The 16-member body, assembling experts from fields ranging from physics to astrobiology, was formed last June to examine unclassified UFO sightings, which it refers to as UAPs, and other data collected from civilian government and commercial sectors.
"If I were to summarise in one line what I feel we've learned, it's we need high quality data," panel chair David Spergel said during opening remarks.
NASA said the focus of Wednesday's four-hour public session at the agency's headquarters in Washington was to hold "final deliberations" before the team publishes a report, which Spergel said was planned for release by late July.
The team has "several months of work ahead of them," said Dan Evans, a senior research official at NASA's science unit, adding that panel members had been subjected to online abuse and harassment since they began their work.
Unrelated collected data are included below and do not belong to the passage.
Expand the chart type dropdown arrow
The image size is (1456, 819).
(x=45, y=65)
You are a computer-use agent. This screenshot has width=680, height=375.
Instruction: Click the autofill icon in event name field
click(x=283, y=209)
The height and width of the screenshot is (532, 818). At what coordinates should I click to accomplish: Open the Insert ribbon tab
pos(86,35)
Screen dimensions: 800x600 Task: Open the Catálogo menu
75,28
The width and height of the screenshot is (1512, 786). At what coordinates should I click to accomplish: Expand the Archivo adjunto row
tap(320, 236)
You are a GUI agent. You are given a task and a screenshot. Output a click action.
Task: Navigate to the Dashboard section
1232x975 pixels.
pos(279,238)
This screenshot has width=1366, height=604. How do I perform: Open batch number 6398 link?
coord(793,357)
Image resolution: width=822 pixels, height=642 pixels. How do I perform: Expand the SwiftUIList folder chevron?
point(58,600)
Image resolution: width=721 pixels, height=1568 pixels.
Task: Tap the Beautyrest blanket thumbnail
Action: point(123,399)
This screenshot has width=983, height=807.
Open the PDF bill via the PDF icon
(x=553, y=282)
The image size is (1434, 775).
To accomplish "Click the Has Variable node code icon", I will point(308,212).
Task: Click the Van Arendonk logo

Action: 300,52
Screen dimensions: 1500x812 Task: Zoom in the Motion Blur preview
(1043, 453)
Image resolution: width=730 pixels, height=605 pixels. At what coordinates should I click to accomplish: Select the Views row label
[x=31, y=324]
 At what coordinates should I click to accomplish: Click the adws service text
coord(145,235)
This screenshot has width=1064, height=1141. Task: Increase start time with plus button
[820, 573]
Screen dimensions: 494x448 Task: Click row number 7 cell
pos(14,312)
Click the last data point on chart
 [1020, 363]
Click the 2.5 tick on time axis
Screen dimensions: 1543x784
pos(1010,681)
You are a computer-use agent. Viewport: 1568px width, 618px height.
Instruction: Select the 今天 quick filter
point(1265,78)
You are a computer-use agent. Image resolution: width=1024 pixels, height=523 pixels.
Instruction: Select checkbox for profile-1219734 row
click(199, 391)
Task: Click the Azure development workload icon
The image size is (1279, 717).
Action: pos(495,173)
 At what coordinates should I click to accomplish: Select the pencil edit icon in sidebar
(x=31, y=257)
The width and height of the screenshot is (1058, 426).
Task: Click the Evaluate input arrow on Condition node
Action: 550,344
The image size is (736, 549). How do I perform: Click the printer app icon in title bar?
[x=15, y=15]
"Harassment only leads to further stigmatisation of the UAP field, significantly hindering the scientific process and discouraging others to study this important subject matter," NASA's science chief Nicola Fox said during her opening remarks.
The panel represents the first such inquiry ever conducted under the auspices of the US space agency for a subject the government once consigned to the exclusive and secretive purview of military and national security officials.
The NASA study was separate from a newly formalised Pentagon-based investigation of unidentified aerial phenomena documented in recent years by military aviators and analysed by US defence and intelligence officials.
Panel officials on Wednesday, having relied on unclassified data sensors, indicated they have run into much of the same obstacles as their Pentagon counterparts in studying unidentified objects. "The current data collection efforts about UAPs are unsystematic and fragmented across various agencies, often using instruments uncalibrated for scientific data collection," Spergel said.
The parallel NASA and Pentagon efforts, both undertaken with some semblance of public scrutiny, highlight a turning point for the government after decades spent deflecting, debunking and discrediting sightings of unidentified flying objects - long associated with notions of flying saucers and aliens - dating back to the 1940s.
While NASA's science mission was seen by some as promising a more open-minded approach to the topic, the US space agency made it known from the start that it was not leaping to any conclusions.
"There is no evidence UAPs are extraterrestrial in origin," NASA said in announcing the panel's formation last June.
US defence officials have said the Pentagon's recent push to investigate such sightings has led to hundreds of new reports now under examination, though most remain categorised as unexplained.
The head of the Pentagon's newly formed All-domain Anomaly Resolution Office has said the existence of intelligent alien life has not been ruled out but that no sighting had produced evidence of extraterrestrial origins.